After several hours of flight, we finally arrived at our destination. The facility felt strangely different — far more secure than the last one I had stayed in. We landed on a helipad located atop a massive concrete complex. The helicopter windows had fogged up from the inside, but I could still make out the outline of the building — austere, stripped of any markings, as if someone deliberately tried to obscure its purpose.
As soon as the aircraft touched down and the rotor began to slow, the door opened with a hiss. I stepped out after Doctor F., and immediately, two fully equipped guards approached us — faces covered, rifles slung tight against their vests, ready to raise them in a heartbeat.
— Welcome back, Doctor F. How was the flight? — one of them asked, never taking his eyes off me.
— Smooth enough, he replied. Now take our guest to his holding unit.
I frowned.
— Holding unit? — I asked, trying not to sound too surprised, even though my heart had started pounding.

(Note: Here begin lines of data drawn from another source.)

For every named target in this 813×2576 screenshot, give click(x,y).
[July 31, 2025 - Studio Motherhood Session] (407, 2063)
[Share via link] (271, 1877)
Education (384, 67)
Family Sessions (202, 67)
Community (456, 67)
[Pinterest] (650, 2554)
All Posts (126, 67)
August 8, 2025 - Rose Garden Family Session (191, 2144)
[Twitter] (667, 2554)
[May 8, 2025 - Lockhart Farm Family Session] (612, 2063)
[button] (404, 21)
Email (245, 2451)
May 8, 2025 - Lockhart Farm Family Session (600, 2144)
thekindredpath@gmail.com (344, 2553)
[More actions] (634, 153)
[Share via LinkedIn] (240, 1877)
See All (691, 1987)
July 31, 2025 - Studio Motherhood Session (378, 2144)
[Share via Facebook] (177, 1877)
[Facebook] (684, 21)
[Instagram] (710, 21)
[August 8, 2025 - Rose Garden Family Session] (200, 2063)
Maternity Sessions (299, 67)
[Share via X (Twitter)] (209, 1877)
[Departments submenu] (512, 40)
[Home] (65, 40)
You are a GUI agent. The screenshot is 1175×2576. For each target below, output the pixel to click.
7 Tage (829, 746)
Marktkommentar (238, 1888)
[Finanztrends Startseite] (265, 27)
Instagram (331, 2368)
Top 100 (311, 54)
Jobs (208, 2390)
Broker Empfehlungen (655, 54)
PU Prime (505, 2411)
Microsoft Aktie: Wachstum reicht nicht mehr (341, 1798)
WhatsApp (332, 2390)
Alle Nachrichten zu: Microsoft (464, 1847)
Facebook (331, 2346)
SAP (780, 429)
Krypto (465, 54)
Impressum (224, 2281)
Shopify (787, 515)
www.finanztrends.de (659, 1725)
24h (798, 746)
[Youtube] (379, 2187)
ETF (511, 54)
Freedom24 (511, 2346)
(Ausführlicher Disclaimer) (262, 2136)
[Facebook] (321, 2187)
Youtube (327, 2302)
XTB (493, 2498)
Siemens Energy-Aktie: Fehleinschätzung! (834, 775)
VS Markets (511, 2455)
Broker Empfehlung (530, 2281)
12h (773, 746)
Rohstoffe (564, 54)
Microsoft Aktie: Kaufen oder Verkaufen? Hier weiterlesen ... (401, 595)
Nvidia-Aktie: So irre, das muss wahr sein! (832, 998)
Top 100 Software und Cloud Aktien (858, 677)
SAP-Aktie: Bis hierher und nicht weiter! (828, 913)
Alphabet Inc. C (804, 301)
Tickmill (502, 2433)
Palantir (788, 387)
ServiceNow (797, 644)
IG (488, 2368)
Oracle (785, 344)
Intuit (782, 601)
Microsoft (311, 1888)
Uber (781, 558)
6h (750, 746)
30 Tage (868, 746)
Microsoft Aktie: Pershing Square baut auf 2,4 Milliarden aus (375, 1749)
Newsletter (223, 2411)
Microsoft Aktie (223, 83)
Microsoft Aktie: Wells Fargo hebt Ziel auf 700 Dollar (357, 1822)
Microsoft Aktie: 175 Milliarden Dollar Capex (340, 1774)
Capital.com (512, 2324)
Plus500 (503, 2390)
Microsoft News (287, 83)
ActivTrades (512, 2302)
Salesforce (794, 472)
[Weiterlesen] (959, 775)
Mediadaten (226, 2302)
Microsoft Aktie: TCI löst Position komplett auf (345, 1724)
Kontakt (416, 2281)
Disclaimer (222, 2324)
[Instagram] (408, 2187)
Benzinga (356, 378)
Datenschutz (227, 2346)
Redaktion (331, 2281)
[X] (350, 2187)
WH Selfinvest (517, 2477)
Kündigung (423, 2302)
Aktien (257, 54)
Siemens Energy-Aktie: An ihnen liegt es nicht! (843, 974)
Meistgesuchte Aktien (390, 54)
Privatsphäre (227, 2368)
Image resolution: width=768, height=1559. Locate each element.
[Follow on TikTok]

— Yes, holding. After all, we need time to prepare your testing chamber, and we can’t risk you slipping away as easily as last time…
I didn’t get the chance to ask what exactly he meant. The guards were already stepping in, and with one smooth motion, they cuffed me. The metal was cold and heavy, the grip firm but not brutal. We passed through the heavy doors they had come from and entered a corridor lined with milky-white walls, devoid of any windows. Everything here felt unnaturally sterile — no color, no scent, no trace of life.
After a few minutes, we reached an elevator. The guards escorted me inside without a word. We traveled in total silence — the only sounds were the soft hum of the motors and the occasional click of changing floor numbers. Finally, we stopped at a level marked 0.
The doors opened with a loud hiss. We moved forward — the hallway stretched almost endlessly. We passed dozens of rooms marked with alphanumeric codes. Some doors were marked with red warning lights and signs: “Entity Containment — Level 4 Access and Above Only.” Through the small observation windows in some doors, I caught glimpses inside — sometimes empty rooms, sometimes... disturbingly dark ones.
At last, we stopped. The door in front of me was gray, with a magnetic lock. Above it, a small plaque read: “Isolation Unit D-4347.” The guards removed my handcuffs, and without a word, one of them pushed me inside. The door closed behind me with a drawn-out metallic clang.
I looked around. The room was small — too small to be a proper cell, but too functional to be just a prison. Gray steel floor, concrete walls covered in some kind of rubbery paint. A single ceiling lamp cast a dim, flickering light. In the corner stood a narrow bed with a thin mattress and metal frame. Next to it — a desk with a simple plastic chair.
On the desk lay a sheet of paper. The paper was thick, almost official-looking. I picked it up and read:
“D-4347, as of today, you are classified as a Safe-class anomalous entity.
Tomorrow, you will undergo testing and be assigned an entity number.
Good luck.”
I read it once. Then again. And again. My eyes stopped on the word “anomalous.” For a moment I thought it was a mistake. That maybe the note wasn’t meant for me. But everything matched. D-4347 — my number. "Entity." Testing. Holding unit.
Something inside me broke. Maybe not out loud, but deep within. Because suddenly, I realized something I had been denying:
I was no longer just a test subject.
I was no longer a person in the eyes of this organization.
From today, I was an entity.
A Safe-class.
Something that could be locked in a cell… and documented in a report.